‘Nood aan meer ondersteuning voor getraumatiseerde vluchtelingenkinderen’

Lindsay Jeffries en Heidi Deknudt verzorgen op woensdag 21 april de sessie ‘Oorlogstrauma’s in de klas’ (online). De centrale vraag van deze sessie is welke impact (oorlog)trauma’s op de ontwikkeling van een kind hebben en hoe je met de impact hiervan omgaat in de klas.

Interesse? Dan kan je hier inschrijven!

(Oorlogs)trauma's in de klas

Getraumatiseerde vluchtelingenkinderen hebben nood aan meer ondersteuning. Leerkrachten en andere brugfiguren moeten dan ook structureel ondersteund worden om die kinderen te begeleiden. Dat zeggen verschillende experten nadat bekend raakte dat onderwijsminister Ben Weyts (N-VA) een project voor honderden getraumatiseerde vluchtelingenkinderen niet meer subsidieert.

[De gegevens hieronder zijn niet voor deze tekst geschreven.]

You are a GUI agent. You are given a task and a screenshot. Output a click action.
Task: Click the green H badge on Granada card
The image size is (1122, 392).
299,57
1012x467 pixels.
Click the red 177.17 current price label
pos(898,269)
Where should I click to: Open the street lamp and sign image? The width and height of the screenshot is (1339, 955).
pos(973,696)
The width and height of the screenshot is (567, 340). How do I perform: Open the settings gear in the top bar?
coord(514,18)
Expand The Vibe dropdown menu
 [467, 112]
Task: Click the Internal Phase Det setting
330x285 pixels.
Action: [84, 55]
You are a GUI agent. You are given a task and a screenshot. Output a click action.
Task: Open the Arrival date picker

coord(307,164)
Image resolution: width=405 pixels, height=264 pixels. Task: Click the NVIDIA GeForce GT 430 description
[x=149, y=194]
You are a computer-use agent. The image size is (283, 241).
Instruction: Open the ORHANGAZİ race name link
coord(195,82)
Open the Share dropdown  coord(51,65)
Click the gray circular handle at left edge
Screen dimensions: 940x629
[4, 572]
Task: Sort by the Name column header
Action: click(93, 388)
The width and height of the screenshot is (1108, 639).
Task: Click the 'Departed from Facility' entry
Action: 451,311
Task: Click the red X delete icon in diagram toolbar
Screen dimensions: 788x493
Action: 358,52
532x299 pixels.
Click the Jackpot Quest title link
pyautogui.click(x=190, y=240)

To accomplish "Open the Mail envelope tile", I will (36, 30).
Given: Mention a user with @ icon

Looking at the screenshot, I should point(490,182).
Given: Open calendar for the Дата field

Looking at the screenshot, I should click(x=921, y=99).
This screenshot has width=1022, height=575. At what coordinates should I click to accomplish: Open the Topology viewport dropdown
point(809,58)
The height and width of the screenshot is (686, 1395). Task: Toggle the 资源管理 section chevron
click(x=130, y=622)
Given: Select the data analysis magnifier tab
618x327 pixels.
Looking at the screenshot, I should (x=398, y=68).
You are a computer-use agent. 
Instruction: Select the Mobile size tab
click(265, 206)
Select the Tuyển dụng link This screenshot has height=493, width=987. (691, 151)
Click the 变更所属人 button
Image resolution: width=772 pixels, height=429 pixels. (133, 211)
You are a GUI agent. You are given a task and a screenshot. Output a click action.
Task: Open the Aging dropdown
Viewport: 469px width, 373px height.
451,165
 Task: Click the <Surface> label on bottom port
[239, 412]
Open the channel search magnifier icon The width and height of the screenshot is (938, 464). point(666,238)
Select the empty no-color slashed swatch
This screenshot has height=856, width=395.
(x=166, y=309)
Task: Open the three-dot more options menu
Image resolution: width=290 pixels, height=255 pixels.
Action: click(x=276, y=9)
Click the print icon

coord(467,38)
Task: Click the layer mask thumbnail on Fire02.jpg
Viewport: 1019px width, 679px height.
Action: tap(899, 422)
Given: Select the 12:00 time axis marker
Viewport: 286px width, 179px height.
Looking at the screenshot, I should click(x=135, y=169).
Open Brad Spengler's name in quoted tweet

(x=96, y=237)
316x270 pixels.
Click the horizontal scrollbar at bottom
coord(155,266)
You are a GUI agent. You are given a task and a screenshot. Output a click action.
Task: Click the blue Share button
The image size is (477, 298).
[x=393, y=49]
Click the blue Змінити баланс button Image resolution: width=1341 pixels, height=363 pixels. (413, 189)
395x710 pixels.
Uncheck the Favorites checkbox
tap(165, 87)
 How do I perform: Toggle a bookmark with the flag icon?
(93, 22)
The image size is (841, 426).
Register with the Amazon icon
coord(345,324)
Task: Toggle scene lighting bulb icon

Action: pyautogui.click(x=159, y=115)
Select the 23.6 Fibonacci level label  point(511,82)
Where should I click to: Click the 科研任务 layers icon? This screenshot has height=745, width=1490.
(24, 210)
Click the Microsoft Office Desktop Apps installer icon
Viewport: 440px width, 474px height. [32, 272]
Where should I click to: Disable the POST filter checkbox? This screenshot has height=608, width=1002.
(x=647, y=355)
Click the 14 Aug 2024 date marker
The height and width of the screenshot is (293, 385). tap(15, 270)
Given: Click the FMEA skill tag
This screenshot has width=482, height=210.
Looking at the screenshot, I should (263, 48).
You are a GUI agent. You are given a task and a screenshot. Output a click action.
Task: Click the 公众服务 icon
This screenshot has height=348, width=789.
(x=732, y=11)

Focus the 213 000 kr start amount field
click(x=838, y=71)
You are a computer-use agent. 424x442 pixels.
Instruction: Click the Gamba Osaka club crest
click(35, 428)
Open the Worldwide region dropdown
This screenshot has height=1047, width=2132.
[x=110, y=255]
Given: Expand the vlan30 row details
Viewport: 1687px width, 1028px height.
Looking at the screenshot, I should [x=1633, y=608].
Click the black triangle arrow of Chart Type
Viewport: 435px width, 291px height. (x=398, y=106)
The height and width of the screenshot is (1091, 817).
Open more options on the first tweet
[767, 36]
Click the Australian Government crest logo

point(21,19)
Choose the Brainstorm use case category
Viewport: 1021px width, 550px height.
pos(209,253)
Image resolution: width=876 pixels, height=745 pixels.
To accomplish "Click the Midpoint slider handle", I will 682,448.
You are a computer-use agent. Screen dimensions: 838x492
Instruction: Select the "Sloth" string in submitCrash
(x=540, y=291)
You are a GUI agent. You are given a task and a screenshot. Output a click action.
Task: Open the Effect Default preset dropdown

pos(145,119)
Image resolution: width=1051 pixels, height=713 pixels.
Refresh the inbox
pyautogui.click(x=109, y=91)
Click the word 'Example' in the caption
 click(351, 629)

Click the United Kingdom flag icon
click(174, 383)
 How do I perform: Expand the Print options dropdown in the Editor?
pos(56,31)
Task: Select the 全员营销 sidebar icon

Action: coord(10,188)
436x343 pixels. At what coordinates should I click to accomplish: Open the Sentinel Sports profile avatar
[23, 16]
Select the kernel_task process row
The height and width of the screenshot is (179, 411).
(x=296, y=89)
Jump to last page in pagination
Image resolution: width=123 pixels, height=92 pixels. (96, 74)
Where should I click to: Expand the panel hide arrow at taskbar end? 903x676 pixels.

Vlaams minister van Onderwijs Ben Weyts (N-VA) subsidieert niet langer een project voor getraumatiseerde vluchtelingenkinderen binnen de Centra voor Leerlingenbegeleiding. Dat schreef Apache gisteren (5 februari). Volgens Weyts heeft het project de doelstellingen bereikt. Enkele experten op het terrein trekken dat in twijfel, en stellen integendeel dat de ondersteuning voor getraumatiseerde kinderen met een vluchtverhaal net erg beperkt is.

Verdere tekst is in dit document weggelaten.